» **EXCERPTED DATA**:
-*-

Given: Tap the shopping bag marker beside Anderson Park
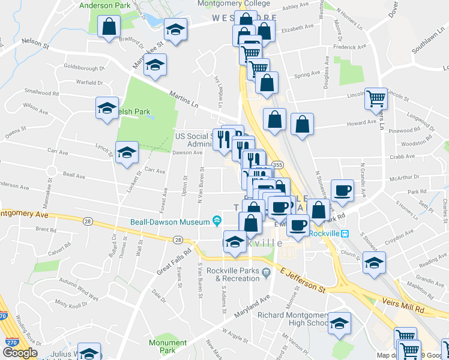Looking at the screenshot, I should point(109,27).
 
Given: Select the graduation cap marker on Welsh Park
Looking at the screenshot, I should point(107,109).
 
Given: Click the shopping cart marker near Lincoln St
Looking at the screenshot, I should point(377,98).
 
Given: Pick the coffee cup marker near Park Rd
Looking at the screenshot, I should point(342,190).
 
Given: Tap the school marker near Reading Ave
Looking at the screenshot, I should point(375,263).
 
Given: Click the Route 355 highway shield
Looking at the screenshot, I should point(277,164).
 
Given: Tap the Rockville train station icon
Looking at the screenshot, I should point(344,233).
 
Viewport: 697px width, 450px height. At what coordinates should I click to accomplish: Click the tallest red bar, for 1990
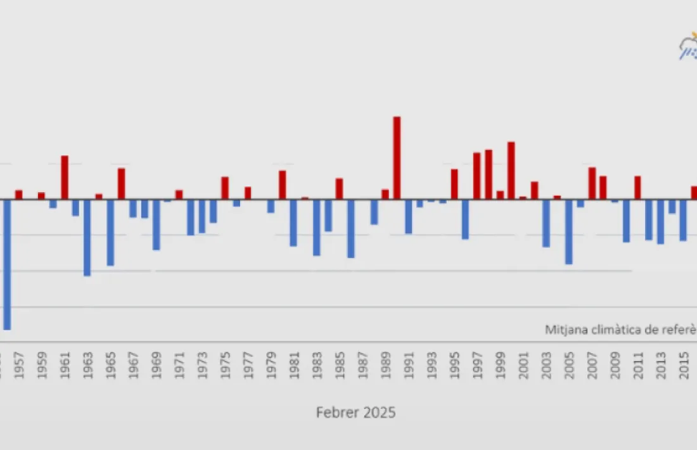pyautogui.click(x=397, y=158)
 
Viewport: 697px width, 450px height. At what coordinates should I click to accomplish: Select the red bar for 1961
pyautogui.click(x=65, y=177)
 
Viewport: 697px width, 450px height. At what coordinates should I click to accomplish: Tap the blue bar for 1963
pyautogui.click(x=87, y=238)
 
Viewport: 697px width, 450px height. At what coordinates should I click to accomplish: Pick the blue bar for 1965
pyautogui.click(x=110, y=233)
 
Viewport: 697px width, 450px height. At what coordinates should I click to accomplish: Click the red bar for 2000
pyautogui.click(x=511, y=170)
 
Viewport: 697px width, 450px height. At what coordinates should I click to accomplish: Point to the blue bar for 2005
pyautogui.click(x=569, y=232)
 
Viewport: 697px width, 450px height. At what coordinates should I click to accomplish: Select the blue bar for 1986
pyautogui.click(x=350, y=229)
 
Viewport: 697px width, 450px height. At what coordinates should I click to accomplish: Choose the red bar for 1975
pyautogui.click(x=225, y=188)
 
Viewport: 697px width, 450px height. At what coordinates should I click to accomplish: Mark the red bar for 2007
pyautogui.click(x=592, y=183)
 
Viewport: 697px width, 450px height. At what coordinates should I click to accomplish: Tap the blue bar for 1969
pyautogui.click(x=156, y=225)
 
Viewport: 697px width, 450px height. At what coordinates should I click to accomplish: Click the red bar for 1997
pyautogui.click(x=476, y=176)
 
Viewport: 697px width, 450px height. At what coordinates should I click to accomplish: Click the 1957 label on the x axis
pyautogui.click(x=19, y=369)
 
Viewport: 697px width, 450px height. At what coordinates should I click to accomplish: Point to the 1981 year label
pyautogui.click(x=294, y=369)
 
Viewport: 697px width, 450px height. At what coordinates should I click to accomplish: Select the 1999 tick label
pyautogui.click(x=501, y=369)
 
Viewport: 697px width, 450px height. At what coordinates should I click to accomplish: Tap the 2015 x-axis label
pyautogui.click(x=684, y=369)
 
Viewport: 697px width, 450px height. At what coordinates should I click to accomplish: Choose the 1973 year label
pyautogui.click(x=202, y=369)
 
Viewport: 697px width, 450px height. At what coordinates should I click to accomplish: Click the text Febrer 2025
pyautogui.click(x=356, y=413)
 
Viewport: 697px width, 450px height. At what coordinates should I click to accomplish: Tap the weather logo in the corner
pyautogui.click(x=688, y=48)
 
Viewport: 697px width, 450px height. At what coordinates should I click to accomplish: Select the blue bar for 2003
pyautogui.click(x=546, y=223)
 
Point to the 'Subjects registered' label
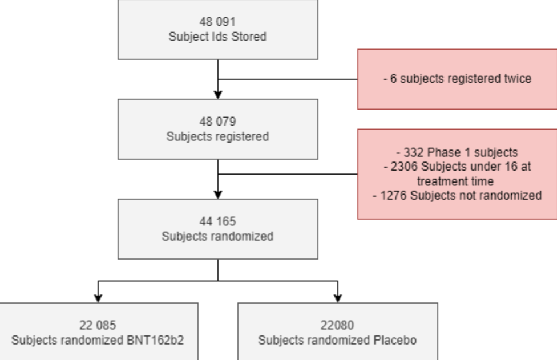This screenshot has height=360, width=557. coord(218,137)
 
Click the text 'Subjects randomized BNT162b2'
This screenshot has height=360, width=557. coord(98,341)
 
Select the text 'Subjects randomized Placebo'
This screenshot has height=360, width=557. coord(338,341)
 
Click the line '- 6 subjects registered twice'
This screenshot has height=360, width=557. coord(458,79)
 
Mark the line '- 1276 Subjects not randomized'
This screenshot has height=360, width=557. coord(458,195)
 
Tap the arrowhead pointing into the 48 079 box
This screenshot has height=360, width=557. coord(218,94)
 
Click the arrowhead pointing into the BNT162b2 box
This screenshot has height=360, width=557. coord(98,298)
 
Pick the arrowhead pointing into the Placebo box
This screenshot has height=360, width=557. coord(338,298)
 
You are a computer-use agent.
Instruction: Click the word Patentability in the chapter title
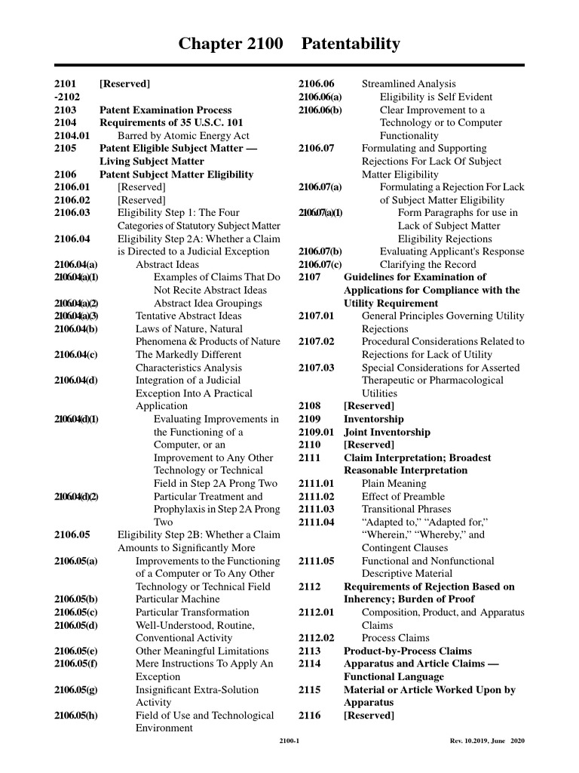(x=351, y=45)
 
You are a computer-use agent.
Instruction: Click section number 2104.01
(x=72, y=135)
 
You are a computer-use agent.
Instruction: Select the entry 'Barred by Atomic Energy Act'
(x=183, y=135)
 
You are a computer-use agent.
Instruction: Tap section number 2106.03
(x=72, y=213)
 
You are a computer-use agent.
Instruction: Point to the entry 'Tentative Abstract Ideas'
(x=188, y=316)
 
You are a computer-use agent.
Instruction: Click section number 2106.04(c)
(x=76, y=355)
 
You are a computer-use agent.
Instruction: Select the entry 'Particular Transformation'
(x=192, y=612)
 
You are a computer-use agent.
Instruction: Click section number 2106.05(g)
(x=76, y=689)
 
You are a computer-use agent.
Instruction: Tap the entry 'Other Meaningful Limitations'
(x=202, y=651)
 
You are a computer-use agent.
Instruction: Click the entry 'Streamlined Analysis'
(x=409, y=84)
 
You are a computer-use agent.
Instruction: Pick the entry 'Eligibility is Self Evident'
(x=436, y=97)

-*-

» **WRITTEN REQUEST**:
Lay out the rows as a numbered list, starting from the very first line up to and including the line with "pyautogui.click(x=592, y=183)". Skip blank lines and leave out the pictures.

» **WORKED ANSWER**:
1. Given: Tap the shopping bag marker beside Anderson Park
2. Looking at the screenshot, I should point(109,27).
3. Given: Select the graduation cap marker on Welsh Park
4. Looking at the screenshot, I should point(107,109).
5. Given: Click the shopping cart marker near Lincoln St
6. Looking at the screenshot, I should point(377,98).
7. Given: Pick the coffee cup marker near Park Rd
8. Looking at the screenshot, I should point(342,190).
9. Given: Tap the school marker near Reading Ave
10. Looking at the screenshot, I should point(375,263).
11. Given: Click the Route 355 highway shield
12. Looking at the screenshot, I should point(277,164).
13. Given: Tap the Rockville train station icon
14. Looking at the screenshot, I should point(344,233).
15. Viewport: 697px width, 450px height. At what coordinates should I click to accomplish: Click the tallest red bar, for 1990
16. pyautogui.click(x=397, y=158)
17. Viewport: 697px width, 450px height. At what coordinates should I click to accomplish: Select the red bar for 1961
18. pyautogui.click(x=65, y=177)
19. Viewport: 697px width, 450px height. At what coordinates should I click to accomplish: Tap the blue bar for 1963
20. pyautogui.click(x=87, y=238)
21. Viewport: 697px width, 450px height. At what coordinates should I click to accomplish: Pick the blue bar for 1965
22. pyautogui.click(x=110, y=233)
23. Viewport: 697px width, 450px height. At what coordinates should I click to accomplish: Click the red bar for 2000
24. pyautogui.click(x=511, y=170)
25. Viewport: 697px width, 450px height. At what coordinates should I click to accomplish: Point to the blue bar for 2005
26. pyautogui.click(x=569, y=232)
27. Viewport: 697px width, 450px height. At what coordinates should I click to accomplish: Select the blue bar for 1986
28. pyautogui.click(x=350, y=229)
29. Viewport: 697px width, 450px height. At what coordinates should I click to accomplish: Choose the red bar for 1975
30. pyautogui.click(x=225, y=188)
31. Viewport: 697px width, 450px height. At what coordinates should I click to accomplish: Mark the red bar for 2007
32. pyautogui.click(x=592, y=183)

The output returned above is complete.